Liberating the east of Holland
In spring 1945, the liberation of the northeast of Holland began. The Battle of the Twente Canal led to the liberation of Almelo and Hengelo, and the battles for Zutphen and Deventer freed the two towns on 8 April and 10 April. This led to the crossing of the River IJssel: Operation Cannonshot.
Reaching the north
In early April, the II Canadian Corps reached the borders of Friesland and Groningen. Fierce fighting ensued in Groningen, which was freed on 16 April. Delfzijl – as a port strategically important – followed, and 62 Canadians lost their lives in a battle that lasted more than a week. Around this time the Allies also took the Dutch part of the Atlantic Wall, a coastal defence system by the Nazis. Drenthe was liberated, too, and so was, after a long wait, the Westerbork camp.
The Battle of Otterlo
The Battle of Otterlo was the last big battle to take place in the Netherlands. Otterlo was stuck between Canadian troops on one side, and the German forces trying to get their remaining troops to safety on the other. The result was an unexpected, hard and chaotic battle.
Freeing the west
In the west of Holland, the 1st Canadian Corps was responsible for the liberation of major cities like Amsterdam (7 May), Rotterdam (8 May) and The Hague. The final Dutch location to be liberated, on 11 June, was the island Schiermonnikoog, regarded as the last battlefield in Western Europe.

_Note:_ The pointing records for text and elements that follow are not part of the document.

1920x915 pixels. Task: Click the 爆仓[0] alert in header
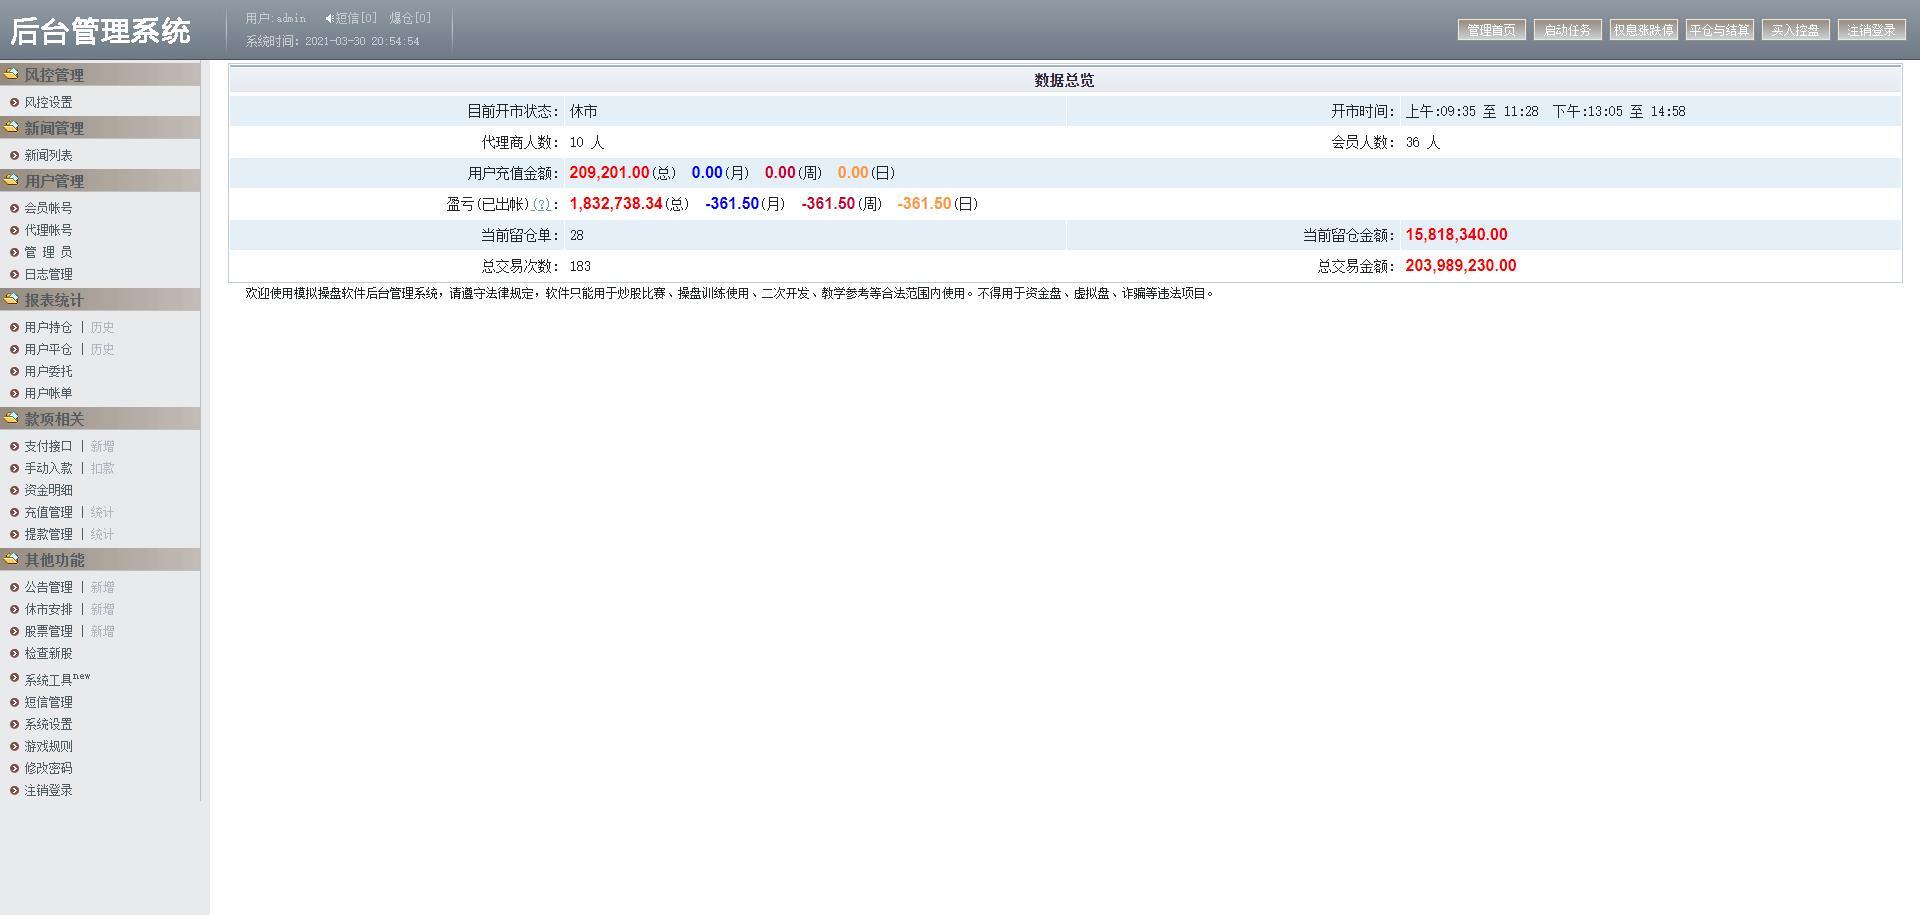click(410, 18)
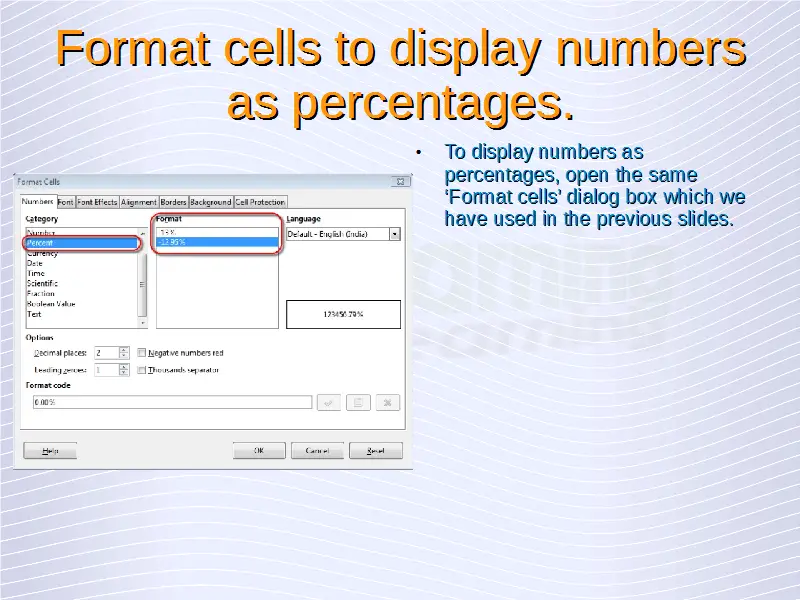Enable Negative numbers red checkbox
Image resolution: width=800 pixels, height=600 pixels.
[142, 353]
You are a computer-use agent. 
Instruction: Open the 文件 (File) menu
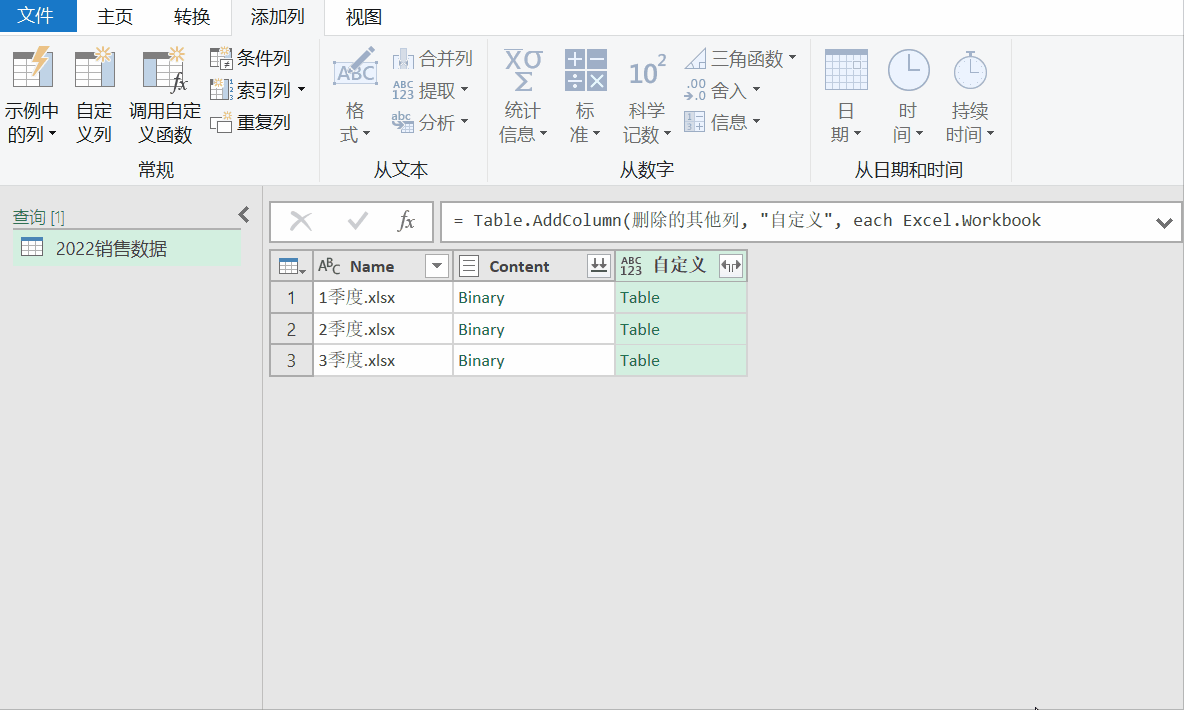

Experience the story of the Canadian liberators in Holland
There are many war cemeteries in Holland, representing the final resting places of many international soldiers. Pay tribute to the fallen Canadian liberators in the war cemeteries in Bergen op Zoom (in the province of Noord-Brabant), Groesbeek (near Nijmegen), and Holten (close to Almelo). As well as its poignant, monumental setting, the information centre in Holten provides insight into the battles, liberation and the stories of individuals. The Memory Museum in Nijverdal (reopening in summer 2019 following renovation) and Victory Museum Grootegast in Groningen are fitting places to experience more about WWII and the Allied fighters who helped to free Holland.
There’s also a memorial, the Bevrijdingsbos (Liberation Forest), in Groningen, where 30,000 maple trees were planted. And the city of Apeldoorn is home to the national Canadian monument named ‘The Man with Two Hats’. In each hand, the statue holds a hat, symbolising the duality of war and peace, oppression and freedom, death and life, joy and sadness. A ‘twin’ of the statue is located in Ottawa, expressing the bond between Canada and the Netherlands. In fact, since 1953 the Canadian city has held an annual Tulip Festival as a way to remember those who lost their lives in the war, as well as to celebrate the Dutch Princess Juliana’s gift of 100,000 tulip bulbs to Canadia for its role in liberating the country and providing refuge for her family. If you want to fully explore the period preceding the war, experience the occupation, celebrate the liberation and witness the rebuilding of the Netherlands, then don’t miss a visit to the Freedom Museum in the Dutch town of Groesbeek.